Filter the entries below, keeping only lines with "will".

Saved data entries
* * * * * * *

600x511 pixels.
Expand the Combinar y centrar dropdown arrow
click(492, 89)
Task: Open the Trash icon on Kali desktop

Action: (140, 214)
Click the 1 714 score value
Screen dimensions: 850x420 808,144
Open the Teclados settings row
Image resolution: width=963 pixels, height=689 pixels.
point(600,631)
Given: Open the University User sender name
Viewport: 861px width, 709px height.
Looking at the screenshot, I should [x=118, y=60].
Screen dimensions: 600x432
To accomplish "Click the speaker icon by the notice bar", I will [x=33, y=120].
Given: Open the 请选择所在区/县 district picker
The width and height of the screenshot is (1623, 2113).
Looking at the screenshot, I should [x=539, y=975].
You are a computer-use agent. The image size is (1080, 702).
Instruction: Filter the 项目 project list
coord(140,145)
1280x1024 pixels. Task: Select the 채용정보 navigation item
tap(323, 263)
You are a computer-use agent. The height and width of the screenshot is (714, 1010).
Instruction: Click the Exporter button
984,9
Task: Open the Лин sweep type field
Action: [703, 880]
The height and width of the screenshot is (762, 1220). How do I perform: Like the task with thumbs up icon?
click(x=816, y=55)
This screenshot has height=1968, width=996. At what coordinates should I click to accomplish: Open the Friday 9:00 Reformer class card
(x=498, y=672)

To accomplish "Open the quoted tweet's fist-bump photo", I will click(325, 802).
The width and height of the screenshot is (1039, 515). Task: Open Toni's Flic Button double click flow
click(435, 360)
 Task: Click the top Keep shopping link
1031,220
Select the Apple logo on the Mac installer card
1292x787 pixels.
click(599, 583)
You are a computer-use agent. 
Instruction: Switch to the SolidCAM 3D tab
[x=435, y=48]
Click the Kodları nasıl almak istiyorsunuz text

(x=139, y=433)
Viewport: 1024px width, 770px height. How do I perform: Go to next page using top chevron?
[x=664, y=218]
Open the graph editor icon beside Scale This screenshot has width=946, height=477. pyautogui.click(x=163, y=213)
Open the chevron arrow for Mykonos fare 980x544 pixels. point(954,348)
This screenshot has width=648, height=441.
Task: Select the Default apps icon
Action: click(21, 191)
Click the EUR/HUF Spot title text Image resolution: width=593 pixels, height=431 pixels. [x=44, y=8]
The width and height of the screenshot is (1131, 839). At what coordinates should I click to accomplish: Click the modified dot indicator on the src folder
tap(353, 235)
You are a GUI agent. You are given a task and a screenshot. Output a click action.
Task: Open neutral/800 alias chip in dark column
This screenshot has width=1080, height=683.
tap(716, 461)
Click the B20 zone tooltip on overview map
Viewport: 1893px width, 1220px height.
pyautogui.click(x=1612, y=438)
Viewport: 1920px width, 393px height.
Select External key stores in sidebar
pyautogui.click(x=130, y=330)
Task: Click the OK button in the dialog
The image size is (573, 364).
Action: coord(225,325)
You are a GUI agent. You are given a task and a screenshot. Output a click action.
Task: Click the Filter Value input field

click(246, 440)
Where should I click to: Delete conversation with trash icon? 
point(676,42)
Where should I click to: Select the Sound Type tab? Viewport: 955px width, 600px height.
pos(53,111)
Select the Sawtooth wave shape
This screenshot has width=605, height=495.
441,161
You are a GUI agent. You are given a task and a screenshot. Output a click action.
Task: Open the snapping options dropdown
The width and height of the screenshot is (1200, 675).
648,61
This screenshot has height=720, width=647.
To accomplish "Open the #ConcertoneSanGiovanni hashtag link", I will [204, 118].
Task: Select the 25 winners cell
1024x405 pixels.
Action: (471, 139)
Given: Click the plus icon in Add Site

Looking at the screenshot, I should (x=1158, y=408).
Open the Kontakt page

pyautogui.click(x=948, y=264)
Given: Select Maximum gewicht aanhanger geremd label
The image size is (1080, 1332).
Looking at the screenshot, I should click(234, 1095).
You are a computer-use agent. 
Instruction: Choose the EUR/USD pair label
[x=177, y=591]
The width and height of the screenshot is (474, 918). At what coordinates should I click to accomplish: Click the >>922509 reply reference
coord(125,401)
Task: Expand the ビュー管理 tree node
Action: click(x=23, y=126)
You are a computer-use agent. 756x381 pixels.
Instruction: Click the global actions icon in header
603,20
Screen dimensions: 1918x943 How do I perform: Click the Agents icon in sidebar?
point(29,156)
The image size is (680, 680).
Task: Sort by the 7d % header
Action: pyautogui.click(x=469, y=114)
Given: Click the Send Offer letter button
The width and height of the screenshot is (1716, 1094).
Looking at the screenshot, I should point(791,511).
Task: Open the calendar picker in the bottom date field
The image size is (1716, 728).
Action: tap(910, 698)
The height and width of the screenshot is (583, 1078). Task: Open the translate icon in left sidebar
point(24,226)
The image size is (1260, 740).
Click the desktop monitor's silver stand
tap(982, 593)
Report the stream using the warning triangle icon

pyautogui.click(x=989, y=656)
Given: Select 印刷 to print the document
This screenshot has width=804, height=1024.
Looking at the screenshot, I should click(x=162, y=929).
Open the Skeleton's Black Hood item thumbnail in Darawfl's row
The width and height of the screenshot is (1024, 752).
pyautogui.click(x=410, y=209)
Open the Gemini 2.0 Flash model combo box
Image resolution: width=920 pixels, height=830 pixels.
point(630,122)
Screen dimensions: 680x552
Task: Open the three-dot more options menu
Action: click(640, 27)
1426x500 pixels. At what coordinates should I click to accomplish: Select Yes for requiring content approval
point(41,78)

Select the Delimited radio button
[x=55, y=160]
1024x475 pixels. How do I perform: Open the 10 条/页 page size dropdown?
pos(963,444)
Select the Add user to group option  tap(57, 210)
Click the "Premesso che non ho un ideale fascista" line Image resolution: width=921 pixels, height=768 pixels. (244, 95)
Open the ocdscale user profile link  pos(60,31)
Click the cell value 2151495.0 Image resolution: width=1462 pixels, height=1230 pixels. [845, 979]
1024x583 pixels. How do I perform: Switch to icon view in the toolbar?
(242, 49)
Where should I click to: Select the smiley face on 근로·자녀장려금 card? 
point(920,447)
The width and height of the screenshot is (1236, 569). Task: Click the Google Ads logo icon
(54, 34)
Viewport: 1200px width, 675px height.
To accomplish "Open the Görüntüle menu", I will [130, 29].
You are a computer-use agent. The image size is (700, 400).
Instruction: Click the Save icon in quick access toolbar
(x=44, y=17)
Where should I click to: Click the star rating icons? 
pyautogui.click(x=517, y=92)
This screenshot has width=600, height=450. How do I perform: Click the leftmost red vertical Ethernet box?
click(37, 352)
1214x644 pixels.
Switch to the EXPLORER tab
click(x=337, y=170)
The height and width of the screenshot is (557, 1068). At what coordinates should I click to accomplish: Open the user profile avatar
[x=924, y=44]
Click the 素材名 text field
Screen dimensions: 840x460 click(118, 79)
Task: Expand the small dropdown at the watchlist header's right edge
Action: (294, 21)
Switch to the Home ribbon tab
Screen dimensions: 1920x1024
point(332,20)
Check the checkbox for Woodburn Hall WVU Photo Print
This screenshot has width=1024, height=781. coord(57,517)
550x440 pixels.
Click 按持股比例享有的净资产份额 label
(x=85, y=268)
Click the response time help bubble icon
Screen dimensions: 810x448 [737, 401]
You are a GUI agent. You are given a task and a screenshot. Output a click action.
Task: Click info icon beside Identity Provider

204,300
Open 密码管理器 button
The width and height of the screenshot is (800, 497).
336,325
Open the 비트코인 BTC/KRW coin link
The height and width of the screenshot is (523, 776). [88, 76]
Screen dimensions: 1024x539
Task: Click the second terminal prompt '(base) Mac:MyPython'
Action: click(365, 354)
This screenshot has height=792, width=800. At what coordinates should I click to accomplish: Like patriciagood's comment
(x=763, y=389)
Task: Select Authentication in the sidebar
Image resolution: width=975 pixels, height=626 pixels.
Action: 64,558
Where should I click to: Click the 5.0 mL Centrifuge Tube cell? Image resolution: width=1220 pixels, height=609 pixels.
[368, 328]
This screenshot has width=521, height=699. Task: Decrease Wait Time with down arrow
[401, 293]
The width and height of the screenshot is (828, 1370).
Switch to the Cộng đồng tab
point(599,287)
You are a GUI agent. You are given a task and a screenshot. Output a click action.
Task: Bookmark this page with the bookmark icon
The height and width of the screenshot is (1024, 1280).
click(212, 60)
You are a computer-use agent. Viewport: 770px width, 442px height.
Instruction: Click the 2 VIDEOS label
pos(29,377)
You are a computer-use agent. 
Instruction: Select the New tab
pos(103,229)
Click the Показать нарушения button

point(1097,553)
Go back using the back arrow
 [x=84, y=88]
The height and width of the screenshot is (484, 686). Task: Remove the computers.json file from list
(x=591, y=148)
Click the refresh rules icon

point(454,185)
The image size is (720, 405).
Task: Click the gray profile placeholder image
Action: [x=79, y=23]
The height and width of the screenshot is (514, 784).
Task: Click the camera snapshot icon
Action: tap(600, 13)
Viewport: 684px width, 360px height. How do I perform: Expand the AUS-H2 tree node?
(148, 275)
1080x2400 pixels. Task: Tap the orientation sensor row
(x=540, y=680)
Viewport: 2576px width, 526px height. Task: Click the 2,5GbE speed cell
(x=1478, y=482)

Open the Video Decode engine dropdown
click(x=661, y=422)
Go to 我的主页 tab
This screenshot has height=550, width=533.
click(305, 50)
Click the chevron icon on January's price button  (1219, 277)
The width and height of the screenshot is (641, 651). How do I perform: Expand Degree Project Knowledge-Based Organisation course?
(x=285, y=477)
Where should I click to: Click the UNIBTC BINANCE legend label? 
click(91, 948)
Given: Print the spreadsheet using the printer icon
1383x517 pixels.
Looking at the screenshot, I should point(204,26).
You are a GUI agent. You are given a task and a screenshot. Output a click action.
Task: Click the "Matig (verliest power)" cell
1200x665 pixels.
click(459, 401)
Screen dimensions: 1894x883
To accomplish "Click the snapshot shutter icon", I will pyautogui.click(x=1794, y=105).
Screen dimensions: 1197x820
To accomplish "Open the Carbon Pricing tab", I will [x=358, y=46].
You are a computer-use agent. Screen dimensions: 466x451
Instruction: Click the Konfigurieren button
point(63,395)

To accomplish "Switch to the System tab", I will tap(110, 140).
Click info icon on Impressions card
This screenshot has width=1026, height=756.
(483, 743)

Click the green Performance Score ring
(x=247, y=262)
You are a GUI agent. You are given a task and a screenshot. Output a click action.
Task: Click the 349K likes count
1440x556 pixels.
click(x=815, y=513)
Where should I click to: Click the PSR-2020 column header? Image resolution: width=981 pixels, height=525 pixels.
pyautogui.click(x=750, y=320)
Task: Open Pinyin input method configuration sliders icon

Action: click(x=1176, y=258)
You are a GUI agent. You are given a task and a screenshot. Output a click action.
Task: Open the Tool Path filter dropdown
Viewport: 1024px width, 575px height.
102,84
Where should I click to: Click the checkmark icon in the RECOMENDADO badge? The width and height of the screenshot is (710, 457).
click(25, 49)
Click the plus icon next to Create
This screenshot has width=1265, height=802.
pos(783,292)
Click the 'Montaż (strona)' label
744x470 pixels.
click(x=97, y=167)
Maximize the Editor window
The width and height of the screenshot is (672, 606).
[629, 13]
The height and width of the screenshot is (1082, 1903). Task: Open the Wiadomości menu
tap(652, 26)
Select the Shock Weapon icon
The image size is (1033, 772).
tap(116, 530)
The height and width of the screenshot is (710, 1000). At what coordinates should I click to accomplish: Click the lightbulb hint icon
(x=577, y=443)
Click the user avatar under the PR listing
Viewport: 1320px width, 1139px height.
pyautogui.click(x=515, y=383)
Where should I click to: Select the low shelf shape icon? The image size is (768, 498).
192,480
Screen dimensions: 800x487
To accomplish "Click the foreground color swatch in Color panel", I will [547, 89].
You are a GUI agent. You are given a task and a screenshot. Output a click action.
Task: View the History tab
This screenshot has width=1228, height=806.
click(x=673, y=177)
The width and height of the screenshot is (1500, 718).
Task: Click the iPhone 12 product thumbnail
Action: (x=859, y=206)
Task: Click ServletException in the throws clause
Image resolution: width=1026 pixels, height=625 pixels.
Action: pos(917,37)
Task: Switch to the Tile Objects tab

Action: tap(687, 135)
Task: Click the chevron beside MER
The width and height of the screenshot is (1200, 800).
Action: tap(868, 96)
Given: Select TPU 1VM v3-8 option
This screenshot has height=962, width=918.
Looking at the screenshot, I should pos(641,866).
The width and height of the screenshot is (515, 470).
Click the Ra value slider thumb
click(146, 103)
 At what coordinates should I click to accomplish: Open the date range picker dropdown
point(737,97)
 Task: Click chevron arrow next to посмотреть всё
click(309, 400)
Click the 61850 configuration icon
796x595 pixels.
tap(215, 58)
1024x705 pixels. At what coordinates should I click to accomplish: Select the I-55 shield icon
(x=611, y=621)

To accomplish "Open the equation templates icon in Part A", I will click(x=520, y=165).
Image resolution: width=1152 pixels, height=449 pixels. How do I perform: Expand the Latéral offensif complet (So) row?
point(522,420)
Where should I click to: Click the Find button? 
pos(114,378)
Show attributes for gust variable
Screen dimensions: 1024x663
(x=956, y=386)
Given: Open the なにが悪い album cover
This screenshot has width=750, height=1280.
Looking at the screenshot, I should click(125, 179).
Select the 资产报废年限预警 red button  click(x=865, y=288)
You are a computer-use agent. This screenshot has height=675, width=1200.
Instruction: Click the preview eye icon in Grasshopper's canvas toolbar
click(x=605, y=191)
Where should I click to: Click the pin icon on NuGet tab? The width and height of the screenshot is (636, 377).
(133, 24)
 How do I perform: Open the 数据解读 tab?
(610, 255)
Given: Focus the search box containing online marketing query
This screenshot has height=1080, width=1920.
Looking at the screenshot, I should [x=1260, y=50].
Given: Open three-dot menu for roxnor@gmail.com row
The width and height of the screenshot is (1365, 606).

* * * * * * *

TASK RESULT
To accomplish "Click the speaker icon by the notice bar", I will [x=33, y=120].
To accomplish "Open the quoted tweet's fist-bump photo", I will click(325, 802).
To accomplish "Open the #ConcertoneSanGiovanni hashtag link", I will [204, 118].
To accomplish "Open the Görüntüle menu", I will [130, 29].
To accomplish "Click the snapshot shutter icon", I will pyautogui.click(x=1794, y=105).
To accomplish "Open the Carbon Pricing tab", I will [x=358, y=46].
To accomplish "Switch to the System tab", I will tap(110, 140).
To accomplish "Click the foreground color swatch in Color panel", I will [547, 89].
To accomplish "Open the equation templates icon in Part A", I will click(x=520, y=165).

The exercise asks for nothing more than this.